Vorliegender Text>
######

6Dazu wird zunächst angemerkt, dass die vorläufige Maßnahme der aufschiebenden Wirkung einer beim Verfassungsgerichtshof erhobenen Beschwerde bewirkt, dass der „Vollzug“ des angefochtenen Verwaltungsaktes in einem umfassenden Sinn ausgesetzt, also seine Vollstreckbarkeit und die durch ihn bewirkte Gestaltung der Rechtslage, seine Tatbestandswirkungen und seine Bindungswirkungen zum Zweck der Sicherung eines möglichen Erfolges der Beschwerde suspendiert werden. Bis zur Entscheidung über die Beschwerde dürfen aus dem angefochtenen Verwaltungsakt jedenfalls keine für den Beschwerdeführer nachteiligen Rechtsfolgen gezogen werden (vgl. VwGH 17.2.2004, 2002/06/0150, mwN, ergangen zu § 63 Abs. 1 VwGG).

######

Verfügbare Daten>
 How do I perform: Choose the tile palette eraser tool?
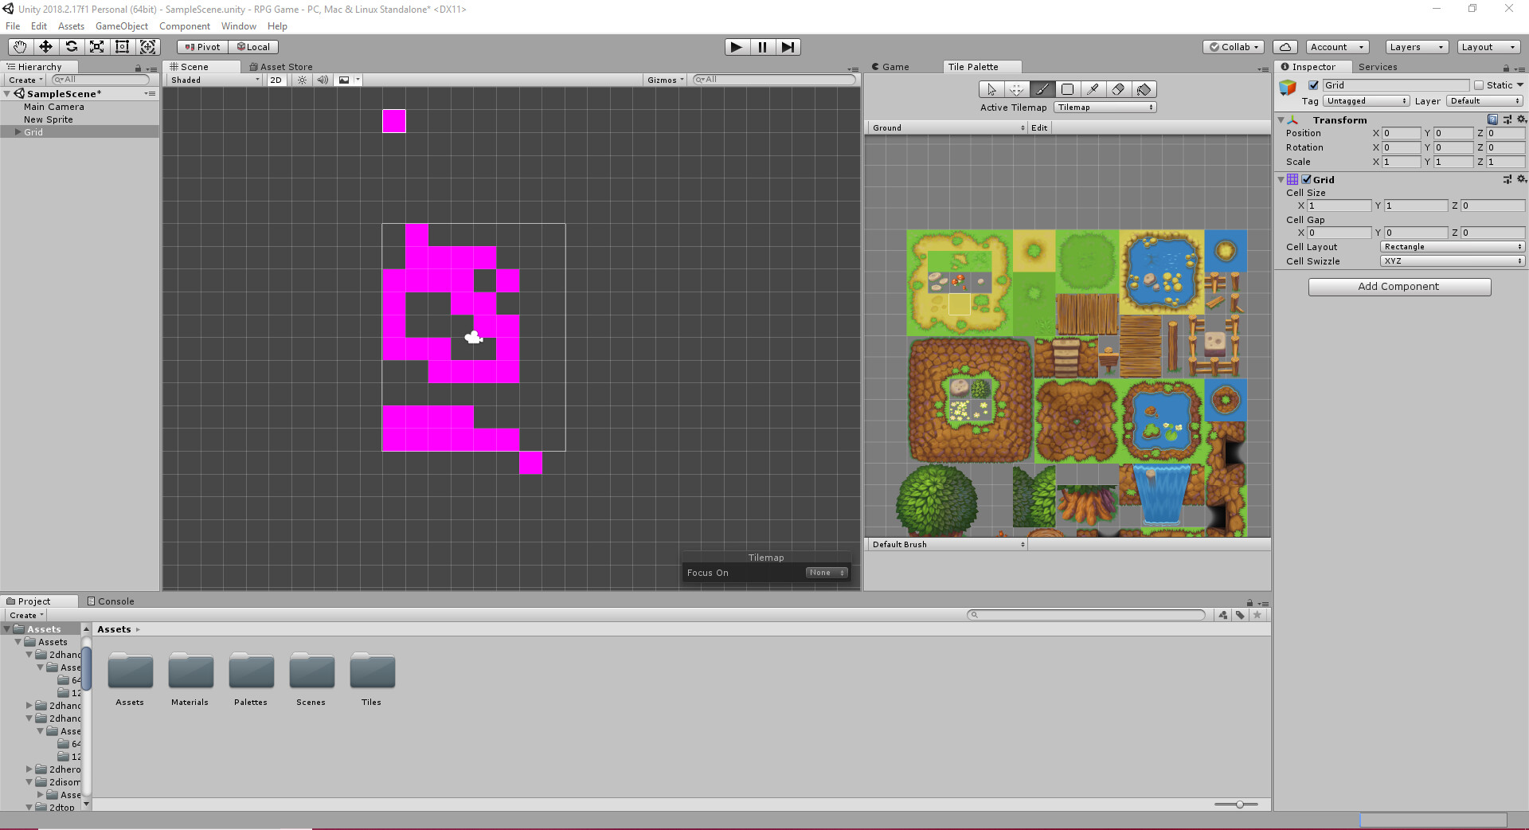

######

Zu erledigende Aufgaben>
1) Bis wann dürfen laut dem Text zur aufschiebenden Wirkung aus dem angefochtenen Verwaltungsakt keine für den Beschwerdeführer nachteiligen Rechtsfolgen gezogen werden?
2) Schreiben Sie aus dem Text zur aufschiebenden Wirkung den Abschnitt wortgetreu ab, beginnend bei „6Dazu wird zunächst“ und endend bei „Abs. 1 VwGG).“.
3) Fassen Sie den Absatz des Textes zur aufschiebenden Wirkung, der mit „Dazu wird zunächst angemerkt“ beginnt, als kurze Liste zusammen und behalten Sie dabei seine wesentlichen Aussagen bei.
Die Zeilen werden für die Bearbeitung nicht gebraucht.

Lösungen>
1) Bis zur Entscheidung über die Beschwerde.

2)
6Dazu wird zunächst angemerkt, dass die vorläufige Maßnahme der aufschiebenden Wirkung einer beim Verfassungsgerichtshof erhobenen Beschwerde bewirkt, dass der „Vollzug“ des angefochtenen Verwaltungsaktes in einem umfassenden Sinn ausgesetzt, also seine Vollstreckbarkeit und die durch ihn bewirkte Gestaltung der Rechtslage, seine Tatbestandswirkungen und seine Bindungswirkungen zum Zweck der Sicherung eines möglichen Erfolges der Beschwerde suspendiert werden. Bis zur Entscheidung über die Beschwerde dürfen aus dem angefochtenen Verwaltungsakt jedenfalls keine für den Beschwerdeführer nachteiligen Rechtsfolgen gezogen werden (vgl. VwGH 17.2.2004, 2002/06/0150, mwN, ergangen zu § 63 Abs. 1 VwGG).

3)
- Die aufschiebende Wirkung einer Beschwerde beim Verfassungsgerichtshof ist eine vorläufige Maßnahme. Sie setzt den Vollzug des angefochtenen Verwaltungsaktes in einem umfassenden Sinn aus.
- Suspendiert werden seine Vollstreckbarkeit, die durch ihn bewirkte Gestaltung der Rechtslage, seine Tatbestandswirkungen und seine Bindungswirkungen.
- Zweck ist die Sicherung eines möglichen Erfolges der Beschwerde.
- Bis zur Entscheidung über die Beschwerde dürfen aus dem Verwaltungsakt keine für den Beschwerdeführer nachteiligen Rechtsfolgen gezogen werden (vgl. VwGH 17.2.2004, 2002/06/0150, zu § 63 Abs. 1 VwGG).